▸ WHAT THE TASK REQUIRES
Take the line containing "Where should I click to: Expand" and every line after it in the data below, and print them exactly as given, with nothing else.

▸ PROVIDED RECORDS

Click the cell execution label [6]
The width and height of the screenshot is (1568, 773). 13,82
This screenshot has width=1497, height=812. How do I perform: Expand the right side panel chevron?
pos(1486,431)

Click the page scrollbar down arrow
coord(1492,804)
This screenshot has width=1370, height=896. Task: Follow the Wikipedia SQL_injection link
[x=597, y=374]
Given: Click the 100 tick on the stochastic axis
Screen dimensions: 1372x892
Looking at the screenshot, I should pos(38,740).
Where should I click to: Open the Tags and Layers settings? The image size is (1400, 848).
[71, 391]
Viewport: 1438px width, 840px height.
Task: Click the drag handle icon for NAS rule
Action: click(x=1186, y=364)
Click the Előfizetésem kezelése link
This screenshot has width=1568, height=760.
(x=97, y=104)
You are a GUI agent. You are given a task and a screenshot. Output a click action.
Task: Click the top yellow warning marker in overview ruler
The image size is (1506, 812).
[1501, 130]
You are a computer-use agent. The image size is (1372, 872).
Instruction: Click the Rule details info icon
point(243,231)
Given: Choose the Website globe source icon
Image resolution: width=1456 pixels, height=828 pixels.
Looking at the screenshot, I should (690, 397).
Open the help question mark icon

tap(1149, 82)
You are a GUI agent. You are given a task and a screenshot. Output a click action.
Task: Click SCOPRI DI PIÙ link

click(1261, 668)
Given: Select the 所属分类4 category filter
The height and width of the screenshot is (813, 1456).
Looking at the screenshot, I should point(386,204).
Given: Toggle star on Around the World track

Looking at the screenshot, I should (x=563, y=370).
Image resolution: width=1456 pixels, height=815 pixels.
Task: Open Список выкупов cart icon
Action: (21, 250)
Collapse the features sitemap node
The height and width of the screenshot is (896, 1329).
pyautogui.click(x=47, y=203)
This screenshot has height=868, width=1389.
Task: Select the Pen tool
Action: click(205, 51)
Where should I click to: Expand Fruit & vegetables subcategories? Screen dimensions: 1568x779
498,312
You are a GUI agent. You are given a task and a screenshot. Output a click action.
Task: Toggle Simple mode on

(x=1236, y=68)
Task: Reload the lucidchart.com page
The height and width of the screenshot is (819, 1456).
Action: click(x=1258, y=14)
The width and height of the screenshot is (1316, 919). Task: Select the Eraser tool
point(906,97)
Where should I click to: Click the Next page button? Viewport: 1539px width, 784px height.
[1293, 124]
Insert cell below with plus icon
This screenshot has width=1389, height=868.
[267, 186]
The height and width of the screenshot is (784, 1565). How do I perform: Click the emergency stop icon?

▸ YOUR SOLUTION
Where should I click to: Expand Fruit & vegetables subcategories? Screen dimensions: 1568x779
498,312
You are a GUI agent. You are given a task and a screenshot. Output a click action.
Task: Toggle Simple mode on

(x=1236, y=68)
Task: Reload the lucidchart.com page
The height and width of the screenshot is (819, 1456).
Action: click(x=1258, y=14)
The width and height of the screenshot is (1316, 919). Task: Select the Eraser tool
point(906,97)
Where should I click to: Click the Next page button? Viewport: 1539px width, 784px height.
[1293, 124]
Insert cell below with plus icon
This screenshot has width=1389, height=868.
[267, 186]
The height and width of the screenshot is (784, 1565). How do I perform: Click the emergency stop icon?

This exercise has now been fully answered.